In precedenza c’erano stati tentativi promettenti di sfruttare fonti di energia come il vapore e l’elettricità, ma nessuno aveva raggiunto le prestazioni dei veicoli alimentati a benzina. Chiunque l'abbia inventata, con l'avvento del 20° secolo, l'automobile come la conosciamo per lo più era qui per restare. Inizialmente utilizzata per le corse e altri divertimenti dalle stesse persone facoltose che si crogiolavano nelle cabine di velluto e intarsi delle carrozze trainate da cavalli, i viaggi in auto, per coloro che potevano permetterselo, portavano una nuova inebriante libertà. Per quanto riguarda i poveri o le zone rurali? La loro situazione rimase immutata: erano limitati dalla distanza che i loro piedi potevano portarli, e quindi raramente si avventuravano lontano da casa.

Quando l'interesse per l'auto attraversò l'Atlantico, le strade aperte e i mercati aperti degli Stati Uniti costituirono un connubio perfetto. Le prime auto americane furono prodotte da piccole aziende, come quella fondata da Ransom Olds. Un affascinante amante del rischio di nome Billy Durant iniziò a unire molte di queste preoccupazioni nel conglomerato che divenne General Motors. E quando Durant riuscì a sperperare una fortuna personale di 100 milioni di dollari e a morire senza un soldo, fu sostituito dall’archetipo dell’abito di flanella grigia Alfred Sloan, che trasformò la GM in una forza internazionale dominante.

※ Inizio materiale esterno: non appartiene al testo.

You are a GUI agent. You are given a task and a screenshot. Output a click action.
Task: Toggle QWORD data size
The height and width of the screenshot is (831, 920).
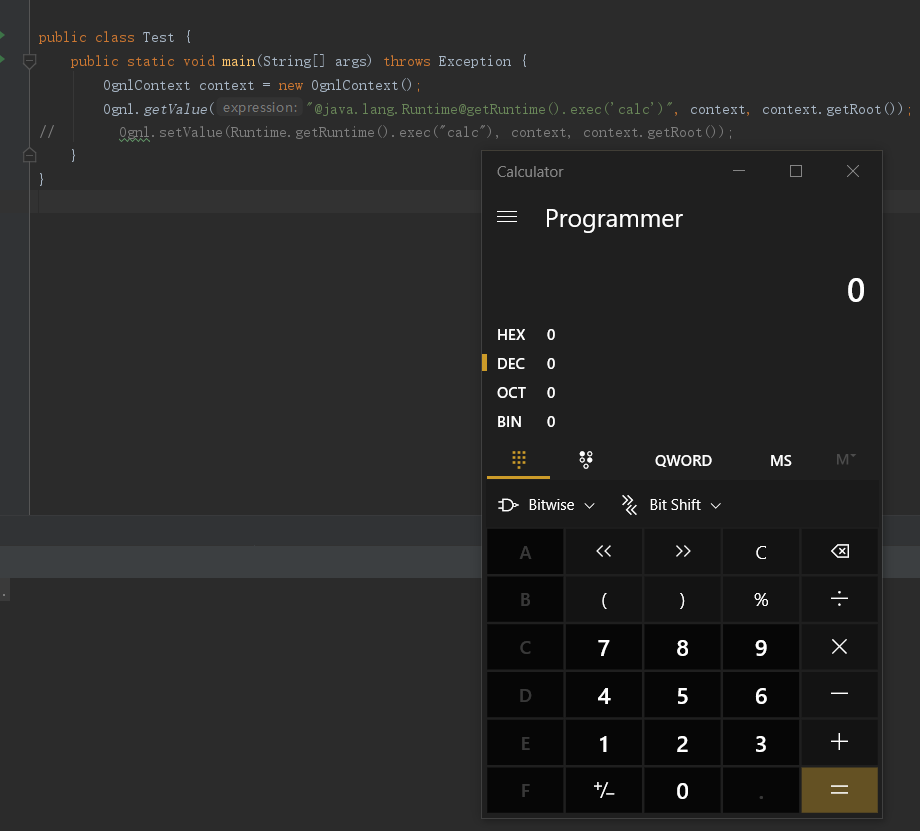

Lo sviluppo più importante nell’automobilismo nazionale e, in definitiva, internazionale fu quello di Henry Ford, nato nel Michigan: uomo d’affari spietato, sedicente populista progressista, essere umano riprovevole (i suoi deliri antisemiti furono citati da Hitler come una grande influenza) e genio organizzativo. Ford ha inventato ben poco ma sapeva come mettere insieme le cose. Abbandonò il modello di produzione che limitava le auto ai ricchi, in cui i clienti acquistavano un telaio e un motore da una casa automobilistica e poi li portavano a un carrozziere, che modellava una carrozzeria personalizzata. Era giunto il momento, ragionò Ford, di aggirare tutto ciò e creare un prodotto finito poco costoso che potesse portare l’auto alle masse. Utilizzando la costruzione della catena di montaggio e riducendo al minimo gli fronzoli, nel 1908 creò il modello squadrato T, disponibile solo in nero. Quando quel modello fu messo fuori produzione nel 1927, ne erano stati venduti 15 milioni, su misura sconfitto dall'off- il rack.